**Exercise instructions**
Return, from the listing below, every line that includes "button".

--

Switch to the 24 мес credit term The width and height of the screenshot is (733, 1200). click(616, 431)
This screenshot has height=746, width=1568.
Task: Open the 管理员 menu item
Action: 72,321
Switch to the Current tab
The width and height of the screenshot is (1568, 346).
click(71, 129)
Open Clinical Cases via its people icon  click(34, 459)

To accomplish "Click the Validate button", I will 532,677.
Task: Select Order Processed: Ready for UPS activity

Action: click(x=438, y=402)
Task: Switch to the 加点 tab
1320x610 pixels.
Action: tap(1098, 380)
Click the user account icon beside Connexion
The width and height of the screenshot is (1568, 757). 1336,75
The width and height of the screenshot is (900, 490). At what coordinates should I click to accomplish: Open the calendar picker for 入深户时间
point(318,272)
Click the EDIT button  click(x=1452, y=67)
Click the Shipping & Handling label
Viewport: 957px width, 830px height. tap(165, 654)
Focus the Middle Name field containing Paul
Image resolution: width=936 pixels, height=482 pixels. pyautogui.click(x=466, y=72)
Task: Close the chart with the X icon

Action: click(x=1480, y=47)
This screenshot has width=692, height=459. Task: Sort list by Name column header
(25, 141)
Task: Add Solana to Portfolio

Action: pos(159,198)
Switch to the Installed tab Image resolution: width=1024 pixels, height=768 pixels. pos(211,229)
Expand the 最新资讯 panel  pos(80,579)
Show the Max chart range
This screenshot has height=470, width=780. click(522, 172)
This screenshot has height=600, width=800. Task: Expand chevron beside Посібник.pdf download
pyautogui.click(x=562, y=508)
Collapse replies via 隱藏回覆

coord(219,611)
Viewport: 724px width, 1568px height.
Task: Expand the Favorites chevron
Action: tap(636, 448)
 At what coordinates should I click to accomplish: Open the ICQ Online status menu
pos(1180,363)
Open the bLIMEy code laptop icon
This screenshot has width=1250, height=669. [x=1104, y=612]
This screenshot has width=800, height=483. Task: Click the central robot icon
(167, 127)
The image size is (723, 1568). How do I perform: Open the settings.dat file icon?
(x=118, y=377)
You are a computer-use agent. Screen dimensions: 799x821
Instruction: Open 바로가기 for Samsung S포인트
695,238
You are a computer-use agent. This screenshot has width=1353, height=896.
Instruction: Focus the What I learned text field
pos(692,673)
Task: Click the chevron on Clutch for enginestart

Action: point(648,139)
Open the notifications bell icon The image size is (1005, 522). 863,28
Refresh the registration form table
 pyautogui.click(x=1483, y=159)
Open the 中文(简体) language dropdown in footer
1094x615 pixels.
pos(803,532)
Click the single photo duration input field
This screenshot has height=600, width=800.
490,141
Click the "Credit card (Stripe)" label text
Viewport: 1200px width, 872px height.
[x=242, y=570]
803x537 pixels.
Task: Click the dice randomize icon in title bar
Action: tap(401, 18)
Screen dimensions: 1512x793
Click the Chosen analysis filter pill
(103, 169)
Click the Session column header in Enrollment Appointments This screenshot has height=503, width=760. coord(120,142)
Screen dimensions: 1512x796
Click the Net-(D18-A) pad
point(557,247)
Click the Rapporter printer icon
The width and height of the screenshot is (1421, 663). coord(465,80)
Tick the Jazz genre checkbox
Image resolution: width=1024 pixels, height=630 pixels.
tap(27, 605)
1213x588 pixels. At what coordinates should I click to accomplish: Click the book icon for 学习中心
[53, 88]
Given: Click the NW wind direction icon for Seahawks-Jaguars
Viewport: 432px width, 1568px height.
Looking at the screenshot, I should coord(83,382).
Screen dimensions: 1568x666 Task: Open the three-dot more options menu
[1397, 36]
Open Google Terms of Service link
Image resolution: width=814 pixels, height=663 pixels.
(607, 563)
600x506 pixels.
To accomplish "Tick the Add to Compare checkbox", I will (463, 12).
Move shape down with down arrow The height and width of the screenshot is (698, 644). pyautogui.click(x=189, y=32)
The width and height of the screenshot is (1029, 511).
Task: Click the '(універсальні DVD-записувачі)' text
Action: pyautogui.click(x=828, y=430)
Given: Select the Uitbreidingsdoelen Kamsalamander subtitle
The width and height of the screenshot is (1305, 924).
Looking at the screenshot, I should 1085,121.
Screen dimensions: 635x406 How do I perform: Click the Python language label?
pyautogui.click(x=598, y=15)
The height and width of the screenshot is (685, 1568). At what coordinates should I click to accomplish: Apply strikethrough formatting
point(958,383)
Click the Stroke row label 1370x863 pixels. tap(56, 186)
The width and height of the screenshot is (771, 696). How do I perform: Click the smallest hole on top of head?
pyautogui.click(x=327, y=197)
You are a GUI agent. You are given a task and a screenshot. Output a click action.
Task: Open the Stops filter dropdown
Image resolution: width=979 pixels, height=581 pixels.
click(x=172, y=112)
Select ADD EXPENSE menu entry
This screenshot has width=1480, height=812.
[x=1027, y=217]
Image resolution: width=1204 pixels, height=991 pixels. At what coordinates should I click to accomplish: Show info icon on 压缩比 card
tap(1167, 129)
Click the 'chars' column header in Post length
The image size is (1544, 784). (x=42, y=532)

--

**Final answer**
To accomplish "Click the Validate button", I will 532,677.
Click the EDIT button  click(x=1452, y=67)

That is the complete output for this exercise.